Der 36-jäh­ri­ge Unter­wal­ters­dor­fer Erwin T. muss­te sich am 13. Novem­ber ins Lan­des­ge­richt Wie­ner Neu­stadt bege­ben, wo er sich u.a. wegen gefähr­li­cher Dro­hung ver­ant­wor­ten muss­te. Er hat­te in der Face­book-Grup­pe „Ebreichs­dorf Gemein­de“ (mit mehr als 2500 Mit­glie­dern) Kom­men­ta­re wie „Auch der Bür­ger­meis­ter ist ein Dreck“ und vor allem „Eine klei­ne Bom­be und die Grü­nen sind weg“ als Reak­ti­on auf ein Pos­ting des Bür­ger­meis­ters hin­ter­las­sen. Die betrof­fe­ne Grü­ne Stadt­rä­tin erstat­te­te dar­auf­hin eine Anzei­ge bei der Polizei.

Als Zeug*innen sag­ten der Ebreichs­dor­fer Bür­ger­meis­ter und die grü­ne Umwelt­ge­mein­de­rä­tin, die angab, sich durch den Kom­men­tar tat­säch­lich bedroht gefühlt zu haben, aus. Die Staats­an­walt­schaft hat­te zuvor dem Ange­klag­ten eine Zah­lung von 720 Euro als Diver­si­on ange­bo­ten. Da T. die ver­ein­bar­ten Raten­zah­lun­gen nicht ein­ge­hal­ten hat­te, kam es zur Ver­hand­lung, wo es aller­dings bei der Diver­si­on blieb; nur die zu bezah­len­de Sum­me erhöh­te sich leicht auf 800 Euro. Nach einer knap­pen hal­ben Stun­de war der Pro­zess zu Ende.
-----
Aufgaben —
• A. Gib aus dem Auszug über den Prozess den Abschnitt von „Der 36-jäh­ri­ge Unter­wal­ters­dor­fer“ bis „bei der Polizei.“ wortgetreu aus.
• B. Nenne in der Reihenfolge ihres Auftretens alle Zahlen, die im Auszug über den Prozess in Ziffern geschrieben stehen.

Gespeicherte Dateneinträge
-----
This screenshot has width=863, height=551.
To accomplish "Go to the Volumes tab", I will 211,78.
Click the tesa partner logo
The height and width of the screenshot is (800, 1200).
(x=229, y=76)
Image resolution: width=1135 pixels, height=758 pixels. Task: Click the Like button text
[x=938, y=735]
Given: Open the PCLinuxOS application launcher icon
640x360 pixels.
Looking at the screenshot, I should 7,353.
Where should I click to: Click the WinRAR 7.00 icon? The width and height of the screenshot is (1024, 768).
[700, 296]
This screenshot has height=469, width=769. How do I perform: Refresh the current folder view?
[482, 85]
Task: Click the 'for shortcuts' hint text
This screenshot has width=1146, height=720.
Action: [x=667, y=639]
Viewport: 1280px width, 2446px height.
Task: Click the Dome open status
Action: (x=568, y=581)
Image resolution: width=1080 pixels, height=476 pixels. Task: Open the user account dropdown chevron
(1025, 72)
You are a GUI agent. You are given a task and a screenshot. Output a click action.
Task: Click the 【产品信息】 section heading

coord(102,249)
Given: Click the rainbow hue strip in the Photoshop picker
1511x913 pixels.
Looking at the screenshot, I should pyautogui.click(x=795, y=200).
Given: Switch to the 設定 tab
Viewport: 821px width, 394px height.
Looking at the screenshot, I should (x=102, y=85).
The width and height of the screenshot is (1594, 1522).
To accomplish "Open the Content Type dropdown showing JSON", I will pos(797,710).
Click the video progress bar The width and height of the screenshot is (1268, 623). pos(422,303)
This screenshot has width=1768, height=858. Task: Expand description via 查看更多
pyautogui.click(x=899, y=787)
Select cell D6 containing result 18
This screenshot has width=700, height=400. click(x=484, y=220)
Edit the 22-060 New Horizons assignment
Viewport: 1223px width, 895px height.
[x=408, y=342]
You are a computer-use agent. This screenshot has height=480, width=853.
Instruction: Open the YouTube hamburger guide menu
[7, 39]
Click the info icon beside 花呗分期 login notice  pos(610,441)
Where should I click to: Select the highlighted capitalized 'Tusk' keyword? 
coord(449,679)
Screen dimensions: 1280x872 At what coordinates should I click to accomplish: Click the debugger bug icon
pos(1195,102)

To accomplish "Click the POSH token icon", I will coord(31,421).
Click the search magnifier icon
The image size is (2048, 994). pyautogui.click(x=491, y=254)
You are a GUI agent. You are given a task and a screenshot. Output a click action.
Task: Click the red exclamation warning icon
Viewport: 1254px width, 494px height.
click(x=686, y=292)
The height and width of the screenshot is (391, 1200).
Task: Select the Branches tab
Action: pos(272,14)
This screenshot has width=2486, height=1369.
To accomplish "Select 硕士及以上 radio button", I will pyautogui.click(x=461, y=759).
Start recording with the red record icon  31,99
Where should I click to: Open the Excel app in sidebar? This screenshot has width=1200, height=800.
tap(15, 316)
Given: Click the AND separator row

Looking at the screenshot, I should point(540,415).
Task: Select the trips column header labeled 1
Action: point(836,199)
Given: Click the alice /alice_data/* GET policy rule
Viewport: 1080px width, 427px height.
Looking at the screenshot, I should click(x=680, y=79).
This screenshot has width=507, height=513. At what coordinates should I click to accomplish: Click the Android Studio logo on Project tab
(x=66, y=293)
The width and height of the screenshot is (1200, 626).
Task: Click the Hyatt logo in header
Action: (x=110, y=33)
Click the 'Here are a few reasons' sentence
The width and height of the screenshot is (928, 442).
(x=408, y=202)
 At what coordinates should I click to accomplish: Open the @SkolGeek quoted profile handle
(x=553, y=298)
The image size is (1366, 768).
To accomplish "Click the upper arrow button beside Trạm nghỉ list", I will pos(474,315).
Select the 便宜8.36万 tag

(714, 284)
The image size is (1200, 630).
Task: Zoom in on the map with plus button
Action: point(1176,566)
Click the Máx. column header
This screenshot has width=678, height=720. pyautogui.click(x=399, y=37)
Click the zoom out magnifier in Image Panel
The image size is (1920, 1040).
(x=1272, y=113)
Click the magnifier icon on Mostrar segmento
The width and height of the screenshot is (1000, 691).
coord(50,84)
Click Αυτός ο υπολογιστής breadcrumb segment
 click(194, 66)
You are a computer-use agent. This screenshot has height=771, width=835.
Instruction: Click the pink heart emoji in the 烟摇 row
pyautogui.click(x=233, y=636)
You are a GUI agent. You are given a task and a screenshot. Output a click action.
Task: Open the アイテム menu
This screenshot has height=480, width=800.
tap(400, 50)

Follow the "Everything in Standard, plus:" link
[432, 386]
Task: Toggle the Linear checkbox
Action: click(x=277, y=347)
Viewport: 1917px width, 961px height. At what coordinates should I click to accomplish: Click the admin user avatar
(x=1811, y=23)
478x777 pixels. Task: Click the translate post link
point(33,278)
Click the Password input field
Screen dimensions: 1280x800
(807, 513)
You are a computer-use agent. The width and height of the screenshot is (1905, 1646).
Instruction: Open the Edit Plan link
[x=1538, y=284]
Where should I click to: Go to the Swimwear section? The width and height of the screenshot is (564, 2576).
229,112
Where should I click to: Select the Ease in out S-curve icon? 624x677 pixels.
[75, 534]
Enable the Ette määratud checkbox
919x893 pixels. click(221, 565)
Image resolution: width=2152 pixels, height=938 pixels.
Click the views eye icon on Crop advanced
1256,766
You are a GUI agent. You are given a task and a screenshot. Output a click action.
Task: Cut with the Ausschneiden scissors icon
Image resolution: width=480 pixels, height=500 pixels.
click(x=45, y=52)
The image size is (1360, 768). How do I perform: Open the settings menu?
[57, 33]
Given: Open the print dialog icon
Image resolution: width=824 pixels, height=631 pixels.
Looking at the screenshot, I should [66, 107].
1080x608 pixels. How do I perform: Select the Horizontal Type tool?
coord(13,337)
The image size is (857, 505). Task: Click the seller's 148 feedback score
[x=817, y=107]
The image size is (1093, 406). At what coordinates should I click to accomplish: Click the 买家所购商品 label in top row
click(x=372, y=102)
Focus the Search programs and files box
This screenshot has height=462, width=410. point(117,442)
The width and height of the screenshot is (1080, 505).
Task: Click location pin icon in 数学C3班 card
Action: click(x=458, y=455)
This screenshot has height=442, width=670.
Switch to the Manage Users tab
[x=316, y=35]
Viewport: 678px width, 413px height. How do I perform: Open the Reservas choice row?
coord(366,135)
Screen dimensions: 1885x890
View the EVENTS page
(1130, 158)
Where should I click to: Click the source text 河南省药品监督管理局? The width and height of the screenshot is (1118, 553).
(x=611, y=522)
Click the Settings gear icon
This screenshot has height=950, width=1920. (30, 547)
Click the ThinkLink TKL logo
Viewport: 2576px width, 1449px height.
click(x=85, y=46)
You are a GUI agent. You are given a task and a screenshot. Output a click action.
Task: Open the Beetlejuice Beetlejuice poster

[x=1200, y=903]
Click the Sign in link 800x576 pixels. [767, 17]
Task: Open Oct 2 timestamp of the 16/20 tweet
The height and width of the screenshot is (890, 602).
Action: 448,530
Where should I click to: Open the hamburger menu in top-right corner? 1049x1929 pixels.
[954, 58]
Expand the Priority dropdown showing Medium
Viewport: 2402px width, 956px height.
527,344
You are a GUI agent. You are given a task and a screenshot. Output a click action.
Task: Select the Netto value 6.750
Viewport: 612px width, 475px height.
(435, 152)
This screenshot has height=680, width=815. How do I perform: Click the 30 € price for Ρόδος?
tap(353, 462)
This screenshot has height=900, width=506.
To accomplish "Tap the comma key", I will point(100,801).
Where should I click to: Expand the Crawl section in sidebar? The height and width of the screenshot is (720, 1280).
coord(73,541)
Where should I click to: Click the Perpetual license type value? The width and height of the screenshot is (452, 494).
-----
Lösungen —
• A.
Der 36-jäh­ri­ge Unter­wal­ters­dor­fer Erwin T. muss­te sich am 13. Novem­ber ins Lan­des­ge­richt Wie­ner Neu­stadt bege­ben, wo er sich u.a. wegen gefähr­li­cher Dro­hung ver­ant­wor­ten muss­te. Er hat­te in der Face­book-Grup­pe „Ebreichs­dorf Gemein­de“ (mit mehr als 2500 Mit­glie­dern) Kom­men­ta­re wie „Auch der Bür­ger­meis­ter ist ein Dreck“ und vor allem „Eine klei­ne Bom­be und die Grü­nen sind weg“ als Reak­ti­on auf ein Pos­ting des Bür­ger­meis­ters hin­ter­las­sen. Die betrof­fe­ne Grü­ne Stadt­rä­tin erstat­te­te dar­auf­hin eine Anzei­ge bei der Polizei.

• B. 36, 13, 2500, 720, 800